ESPN Analyst Chris Broussard articulates a RATIONAL Definition of Tolerance and is getting Maligned for it!

chris-broussardESPN analyst Chris Broussard has come under fire for articulating his personal opinion concerning homosexuality. This conversation took place on the sports talk show “Outside the Lines” concerning the recent announcement by NBA free-agent, Jason Collins, of his sexual orientation. This is news worthy because he is the first professional athlete to “come out” while still professionally active.

The interesting part of this controversy is the way Broussard is being attacked and maligned for articulating a RATIONAL and PROPER definition of tolerance.  Broussard never degrades Collins or any homosexual, but coherently states that it is HIS belief that the practice is sinful. And if he can tolerate a homosexual in the NBA without disrespecting anyone, he should receive equal tolerance from those who believe he is wrong without being disrespected on account of his lifestyle choice. Seems to make sense to me.
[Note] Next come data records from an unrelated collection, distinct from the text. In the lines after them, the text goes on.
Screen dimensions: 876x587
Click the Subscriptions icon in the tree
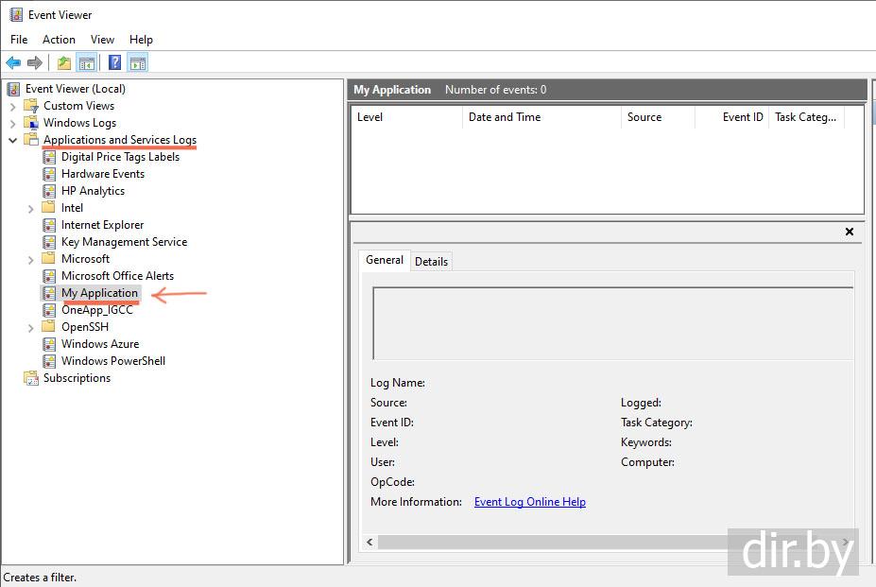(31, 378)
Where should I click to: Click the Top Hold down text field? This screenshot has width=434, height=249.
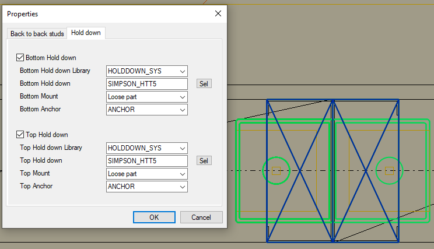click(146, 161)
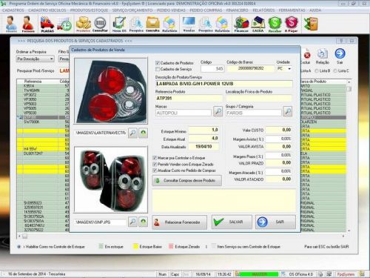Toggle Permitir Vender com Estoque Zerado
The image size is (370, 278).
point(155,164)
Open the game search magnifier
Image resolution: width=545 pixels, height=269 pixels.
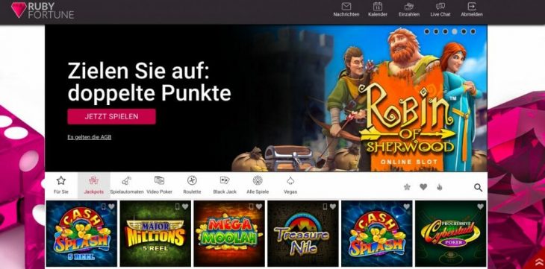click(x=479, y=188)
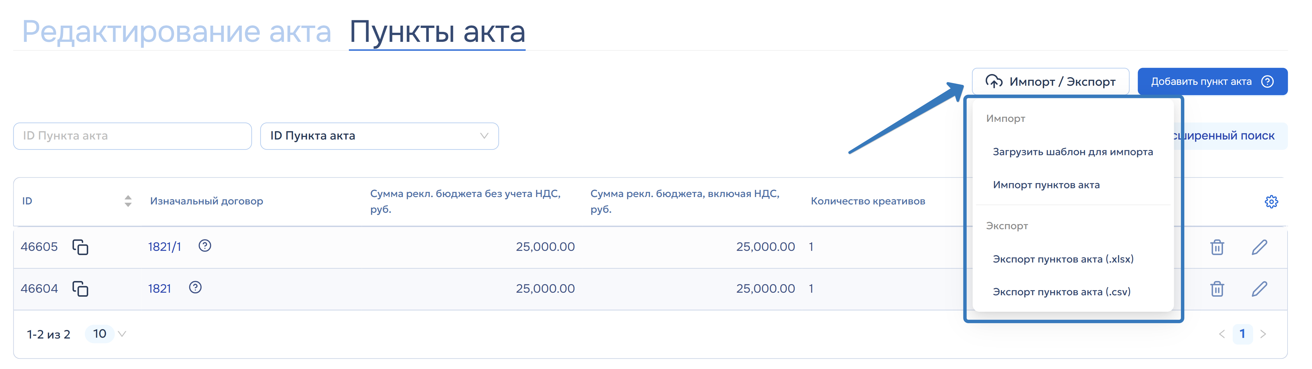Choose Загрузить шаблон для импорта menu item
The width and height of the screenshot is (1312, 369).
1073,152
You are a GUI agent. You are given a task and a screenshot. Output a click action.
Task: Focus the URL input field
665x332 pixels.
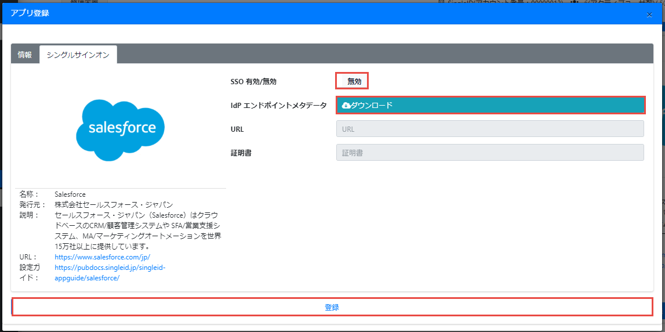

Yet he is being attacked for the very act of suggesting that homosexuality is not perfectly normal.

Here is a quoted section of their conversation:

[Appearing with ESPN senior writer LZ Granderson, who is openly gay, Broussard was asked by the host], “How ready is the NBA and the locker rooms for having an openly gay teammate?”

Broussard answered, “The climate in society is very set for this thing to happen …. A lot of people feel like if you come out and say you don’t agree with homosexuality, you are viewed as a bigot, you are viewed as intolerant. So I think the climate is right for somebody to come out and say they are gay. I’ve been texting with players, GMs, coaches, agents throughout the day … and it’s been overwhelmingly supportive of Jason, from former teammates to guys who have played against him.”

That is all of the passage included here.